Only 2.65 percent of those migrants who arrived in Italy were granted asylum as genuine refugees, according to the United Nations. The other people are apparently not fleeing wars and genocide. Yet, despite all this evidence, one cannot compare the migrants to the Jews fleeing Nazism. Pope Francis, for example, recently compared the migrants' centers to Nazi "concentration camps". One wonders where are the gas chambers, medical "experiments," crematoria, slave labor, forced marches and firing squads. Italian newspapers are now running articles about the "Mediterranean Holocaust", comparing the migrants dead by trying to reach the southern of Italy to the Jews gassed in Auschwitz. Another journalist, Gad Lerner, to support the migrants, described their condition with the same word coined by the Nazis against the Jews: untermensch, inferior human beings. These comparisons are spread by the media for a precise reason: shutting down the debate.

To understand how shameful these comparisons are, we have to take a look at the cost of every migrant to Italy's treasury. Immigrants, once registered, receive a monthly income of 900 euros per month (30 euros per day for personal expenses). Another 900 euros go to the Italians who house them. And 600 euros are needed to cover insurance costs. Overall, every immigrant costs to Italy 2,400 euros a month. A policeman earns half of that sum. And a naval volunteer who saves the migrants receives a stipend of 900 euros a month. Were the Nazis so kind with their Jewish untermenschen?

The cost of migrants on Italy's public finances is already immense and it will destroy the possibility of any economic growth. "The overall impact on the Italian budget for migrant spending is currently quantified at 2.6 billion [euros] for 2015, expected to be 3.3 billion for 2016 and 4.2 for 2017, in a constant scenario", explains the Ministry of the Economy. If one wants to put this in proportion, these numbers give a clearer idea of how much Italy is spending in this crisis: in 2017, the government is spending 1.9 billion euros for pensions, but 4.2 billion euros for migrants, and 4.5 billion euros for the national housing plan against 4.2 billion euros for migrants.

The Italian cultural establishment is now totally focused on supporting this mass migration. The Italian film nominated at the Academy Awards last year is Fire at Sea, in which the main character is a doctor treating the migrants upon their arrival. Italian Prime Minister Matteo Renzi carried with him 27 DVDs of the film to a session of the European Council. Italy's commercial television channels produced many television programs about the migrants, such as "Lampedusa", from the name of the Italian island. 100,000 Italians even took the streets of Milan for a "rally of solidarity" with the migrants.
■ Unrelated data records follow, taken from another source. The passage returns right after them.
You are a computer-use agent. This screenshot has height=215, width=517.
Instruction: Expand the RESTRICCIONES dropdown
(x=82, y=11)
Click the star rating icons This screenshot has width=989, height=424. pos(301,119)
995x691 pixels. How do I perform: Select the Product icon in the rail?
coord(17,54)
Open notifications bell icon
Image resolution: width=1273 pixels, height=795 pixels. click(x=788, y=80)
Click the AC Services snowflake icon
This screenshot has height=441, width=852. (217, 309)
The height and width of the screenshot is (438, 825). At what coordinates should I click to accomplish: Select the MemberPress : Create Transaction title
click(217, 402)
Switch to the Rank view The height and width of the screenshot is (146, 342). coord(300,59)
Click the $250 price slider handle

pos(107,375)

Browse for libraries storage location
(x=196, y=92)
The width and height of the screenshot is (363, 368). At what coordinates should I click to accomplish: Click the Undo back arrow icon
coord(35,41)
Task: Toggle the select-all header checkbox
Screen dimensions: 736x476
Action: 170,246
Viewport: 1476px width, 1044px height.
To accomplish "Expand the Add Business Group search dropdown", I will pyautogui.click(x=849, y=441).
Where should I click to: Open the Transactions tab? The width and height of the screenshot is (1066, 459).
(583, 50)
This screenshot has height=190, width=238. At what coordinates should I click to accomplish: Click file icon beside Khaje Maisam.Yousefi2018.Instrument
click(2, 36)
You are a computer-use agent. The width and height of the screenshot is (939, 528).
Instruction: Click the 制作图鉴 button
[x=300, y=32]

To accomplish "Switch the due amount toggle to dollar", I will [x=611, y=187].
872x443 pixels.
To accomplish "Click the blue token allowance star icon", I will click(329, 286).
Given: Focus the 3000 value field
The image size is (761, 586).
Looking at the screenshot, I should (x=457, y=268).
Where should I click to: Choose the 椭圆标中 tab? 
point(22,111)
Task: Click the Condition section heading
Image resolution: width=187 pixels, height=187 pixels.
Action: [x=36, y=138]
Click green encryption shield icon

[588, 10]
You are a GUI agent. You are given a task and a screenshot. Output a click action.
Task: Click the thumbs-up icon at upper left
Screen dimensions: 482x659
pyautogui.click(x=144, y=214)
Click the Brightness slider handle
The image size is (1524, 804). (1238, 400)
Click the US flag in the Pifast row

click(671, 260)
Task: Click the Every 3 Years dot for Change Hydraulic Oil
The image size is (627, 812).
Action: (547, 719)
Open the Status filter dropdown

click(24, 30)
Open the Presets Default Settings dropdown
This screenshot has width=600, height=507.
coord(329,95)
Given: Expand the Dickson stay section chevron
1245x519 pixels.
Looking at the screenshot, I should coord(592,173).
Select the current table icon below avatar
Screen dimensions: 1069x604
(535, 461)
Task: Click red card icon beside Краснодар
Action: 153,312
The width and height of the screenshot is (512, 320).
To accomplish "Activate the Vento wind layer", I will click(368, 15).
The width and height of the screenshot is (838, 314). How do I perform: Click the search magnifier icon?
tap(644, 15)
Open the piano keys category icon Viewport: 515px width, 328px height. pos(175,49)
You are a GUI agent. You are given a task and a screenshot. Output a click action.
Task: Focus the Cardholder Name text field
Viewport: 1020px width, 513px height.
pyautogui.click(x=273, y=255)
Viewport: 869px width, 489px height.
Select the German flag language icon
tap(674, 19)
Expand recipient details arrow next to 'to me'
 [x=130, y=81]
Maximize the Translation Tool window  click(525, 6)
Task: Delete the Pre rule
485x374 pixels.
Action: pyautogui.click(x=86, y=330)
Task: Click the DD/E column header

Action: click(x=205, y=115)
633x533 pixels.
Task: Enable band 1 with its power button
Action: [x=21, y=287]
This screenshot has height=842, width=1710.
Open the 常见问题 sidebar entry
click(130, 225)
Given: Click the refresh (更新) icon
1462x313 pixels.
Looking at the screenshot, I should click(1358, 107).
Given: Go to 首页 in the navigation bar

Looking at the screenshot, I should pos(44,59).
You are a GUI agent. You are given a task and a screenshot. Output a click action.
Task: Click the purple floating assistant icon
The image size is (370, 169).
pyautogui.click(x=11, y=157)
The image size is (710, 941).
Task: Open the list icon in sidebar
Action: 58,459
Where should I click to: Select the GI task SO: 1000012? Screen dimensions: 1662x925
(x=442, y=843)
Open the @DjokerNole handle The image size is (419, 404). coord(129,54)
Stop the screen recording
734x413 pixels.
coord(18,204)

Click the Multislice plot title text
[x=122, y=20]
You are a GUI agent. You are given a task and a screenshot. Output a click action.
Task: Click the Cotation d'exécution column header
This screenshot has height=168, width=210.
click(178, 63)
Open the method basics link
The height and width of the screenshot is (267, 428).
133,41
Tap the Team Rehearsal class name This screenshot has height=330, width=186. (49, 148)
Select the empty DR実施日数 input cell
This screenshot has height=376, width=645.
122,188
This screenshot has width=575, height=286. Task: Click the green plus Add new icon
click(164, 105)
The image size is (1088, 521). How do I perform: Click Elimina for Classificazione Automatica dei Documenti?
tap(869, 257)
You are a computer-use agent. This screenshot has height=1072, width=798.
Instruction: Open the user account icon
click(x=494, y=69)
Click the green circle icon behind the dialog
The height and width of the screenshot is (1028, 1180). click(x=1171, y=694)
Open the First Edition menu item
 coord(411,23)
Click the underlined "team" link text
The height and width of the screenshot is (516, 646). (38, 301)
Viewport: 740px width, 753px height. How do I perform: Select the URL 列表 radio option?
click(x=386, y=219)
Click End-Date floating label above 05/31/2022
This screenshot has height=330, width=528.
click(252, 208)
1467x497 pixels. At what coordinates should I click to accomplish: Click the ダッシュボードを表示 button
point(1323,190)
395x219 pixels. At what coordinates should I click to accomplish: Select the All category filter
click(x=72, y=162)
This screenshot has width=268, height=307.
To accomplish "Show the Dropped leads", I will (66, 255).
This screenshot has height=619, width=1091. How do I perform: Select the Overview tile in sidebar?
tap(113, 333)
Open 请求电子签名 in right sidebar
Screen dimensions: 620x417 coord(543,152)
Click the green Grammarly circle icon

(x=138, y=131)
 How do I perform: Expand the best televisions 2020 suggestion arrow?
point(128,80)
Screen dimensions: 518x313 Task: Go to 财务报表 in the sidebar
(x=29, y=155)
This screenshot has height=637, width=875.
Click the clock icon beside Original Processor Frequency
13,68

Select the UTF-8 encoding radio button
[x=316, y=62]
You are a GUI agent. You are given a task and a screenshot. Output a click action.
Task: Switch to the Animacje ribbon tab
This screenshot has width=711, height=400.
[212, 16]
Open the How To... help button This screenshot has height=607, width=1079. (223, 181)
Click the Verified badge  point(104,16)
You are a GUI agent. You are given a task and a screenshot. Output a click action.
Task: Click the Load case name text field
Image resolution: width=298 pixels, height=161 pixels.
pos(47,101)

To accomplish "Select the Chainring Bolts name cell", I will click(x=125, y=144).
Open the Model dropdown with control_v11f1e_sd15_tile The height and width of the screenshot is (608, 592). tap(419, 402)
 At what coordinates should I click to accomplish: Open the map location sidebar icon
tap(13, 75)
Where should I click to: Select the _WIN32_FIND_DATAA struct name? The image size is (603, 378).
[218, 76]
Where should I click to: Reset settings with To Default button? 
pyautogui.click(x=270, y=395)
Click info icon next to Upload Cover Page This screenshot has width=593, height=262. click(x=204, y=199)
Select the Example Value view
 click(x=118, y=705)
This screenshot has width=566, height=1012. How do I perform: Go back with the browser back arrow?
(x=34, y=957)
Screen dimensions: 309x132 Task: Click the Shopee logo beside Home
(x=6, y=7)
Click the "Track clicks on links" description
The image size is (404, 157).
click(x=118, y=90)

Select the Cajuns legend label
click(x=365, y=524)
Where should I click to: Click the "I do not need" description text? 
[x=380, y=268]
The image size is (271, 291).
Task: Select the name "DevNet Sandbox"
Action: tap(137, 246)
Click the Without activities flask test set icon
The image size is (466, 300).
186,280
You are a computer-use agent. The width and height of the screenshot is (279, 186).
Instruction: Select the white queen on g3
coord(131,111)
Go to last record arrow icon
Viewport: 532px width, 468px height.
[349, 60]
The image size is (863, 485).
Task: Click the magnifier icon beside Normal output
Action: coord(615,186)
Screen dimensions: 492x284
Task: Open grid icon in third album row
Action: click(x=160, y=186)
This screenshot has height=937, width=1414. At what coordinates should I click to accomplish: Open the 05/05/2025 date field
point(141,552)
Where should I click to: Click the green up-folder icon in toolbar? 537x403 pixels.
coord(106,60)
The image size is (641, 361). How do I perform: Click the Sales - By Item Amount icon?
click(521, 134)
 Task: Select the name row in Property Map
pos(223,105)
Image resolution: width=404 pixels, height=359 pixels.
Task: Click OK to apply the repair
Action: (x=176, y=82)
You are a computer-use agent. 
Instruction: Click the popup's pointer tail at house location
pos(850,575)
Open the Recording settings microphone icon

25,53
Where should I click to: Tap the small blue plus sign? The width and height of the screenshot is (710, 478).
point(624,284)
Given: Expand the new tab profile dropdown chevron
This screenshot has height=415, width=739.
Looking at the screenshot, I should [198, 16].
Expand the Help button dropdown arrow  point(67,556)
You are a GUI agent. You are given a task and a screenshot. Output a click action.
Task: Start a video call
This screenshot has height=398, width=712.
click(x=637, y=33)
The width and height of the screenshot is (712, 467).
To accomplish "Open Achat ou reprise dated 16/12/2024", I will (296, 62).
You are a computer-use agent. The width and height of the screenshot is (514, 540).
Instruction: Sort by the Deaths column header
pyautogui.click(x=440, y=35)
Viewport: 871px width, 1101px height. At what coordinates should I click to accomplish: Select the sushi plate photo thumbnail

What "solidarity" can there be if half a million people have been rescued by the Italian government and the whole country seems determined to open its doors to all of North Africa?

Winston Churchill was convinced that the Mediterranean was the "soft underbelly" of Hitler's Europe. It has now become the soft underbelly of Europe's transformation into Eurabia.

    Giulio Meotti, Cultural Editor for Il Foglio, is an Italian journalist and author.